Exercise brief →
Nothing in the records may be left out or altered; reproduce them all exactly.

Supplied data →
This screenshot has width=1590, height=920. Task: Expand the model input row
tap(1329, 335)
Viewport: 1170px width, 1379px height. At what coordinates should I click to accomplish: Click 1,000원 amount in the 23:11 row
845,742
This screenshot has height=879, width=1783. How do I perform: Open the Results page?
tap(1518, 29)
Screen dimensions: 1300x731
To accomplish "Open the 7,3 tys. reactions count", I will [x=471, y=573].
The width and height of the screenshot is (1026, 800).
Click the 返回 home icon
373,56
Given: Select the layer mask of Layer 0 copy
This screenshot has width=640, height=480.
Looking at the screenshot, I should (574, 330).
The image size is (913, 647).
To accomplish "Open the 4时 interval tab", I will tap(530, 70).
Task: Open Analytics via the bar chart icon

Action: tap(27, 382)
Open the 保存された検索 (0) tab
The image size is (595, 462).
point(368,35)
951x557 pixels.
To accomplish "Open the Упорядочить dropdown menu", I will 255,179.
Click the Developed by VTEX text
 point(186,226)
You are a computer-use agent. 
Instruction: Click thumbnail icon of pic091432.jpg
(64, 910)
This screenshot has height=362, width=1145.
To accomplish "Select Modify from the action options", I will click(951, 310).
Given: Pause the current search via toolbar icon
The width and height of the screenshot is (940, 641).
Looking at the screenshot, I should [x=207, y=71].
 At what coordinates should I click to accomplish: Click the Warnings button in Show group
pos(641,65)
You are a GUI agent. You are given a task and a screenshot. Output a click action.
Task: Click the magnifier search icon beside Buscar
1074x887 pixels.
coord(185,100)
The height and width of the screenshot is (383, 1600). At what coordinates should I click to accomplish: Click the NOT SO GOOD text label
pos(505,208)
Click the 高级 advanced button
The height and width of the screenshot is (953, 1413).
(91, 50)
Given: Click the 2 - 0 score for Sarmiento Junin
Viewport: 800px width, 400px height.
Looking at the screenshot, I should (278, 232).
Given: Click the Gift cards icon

Result of the exercise →
This screenshot has width=1590, height=920. Task: Expand the model input row
tap(1329, 335)
Viewport: 1170px width, 1379px height. At what coordinates should I click to accomplish: Click 1,000원 amount in the 23:11 row
845,742
This screenshot has height=879, width=1783. How do I perform: Open the Results page?
tap(1518, 29)
Screen dimensions: 1300x731
To accomplish "Open the 7,3 tys. reactions count", I will [x=471, y=573].
The width and height of the screenshot is (1026, 800).
Click the 返回 home icon
373,56
Given: Select the layer mask of Layer 0 copy
This screenshot has width=640, height=480.
Looking at the screenshot, I should (574, 330).
The image size is (913, 647).
To accomplish "Open the 4时 interval tab", I will tap(530, 70).
Task: Open Analytics via the bar chart icon

Action: tap(27, 382)
Open the 保存された検索 (0) tab
The image size is (595, 462).
point(368,35)
951x557 pixels.
To accomplish "Open the Упорядочить dropdown menu", I will 255,179.
Click the Developed by VTEX text
 point(186,226)
You are a computer-use agent. 
Instruction: Click thumbnail icon of pic091432.jpg
(64, 910)
This screenshot has height=362, width=1145.
To accomplish "Select Modify from the action options", I will click(951, 310).
Given: Pause the current search via toolbar icon
The width and height of the screenshot is (940, 641).
Looking at the screenshot, I should [x=207, y=71].
 At what coordinates should I click to accomplish: Click the Warnings button in Show group
pos(641,65)
You are a GUI agent. You are given a task and a screenshot. Output a click action.
Task: Click the magnifier search icon beside Buscar
1074x887 pixels.
coord(185,100)
The height and width of the screenshot is (383, 1600). At what coordinates should I click to accomplish: Click the NOT SO GOOD text label
pos(505,208)
Click the 高级 advanced button
The height and width of the screenshot is (953, 1413).
(91, 50)
Given: Click the 2 - 0 score for Sarmiento Junin
Viewport: 800px width, 400px height.
Looking at the screenshot, I should (278, 232).
Given: Click the Gift cards icon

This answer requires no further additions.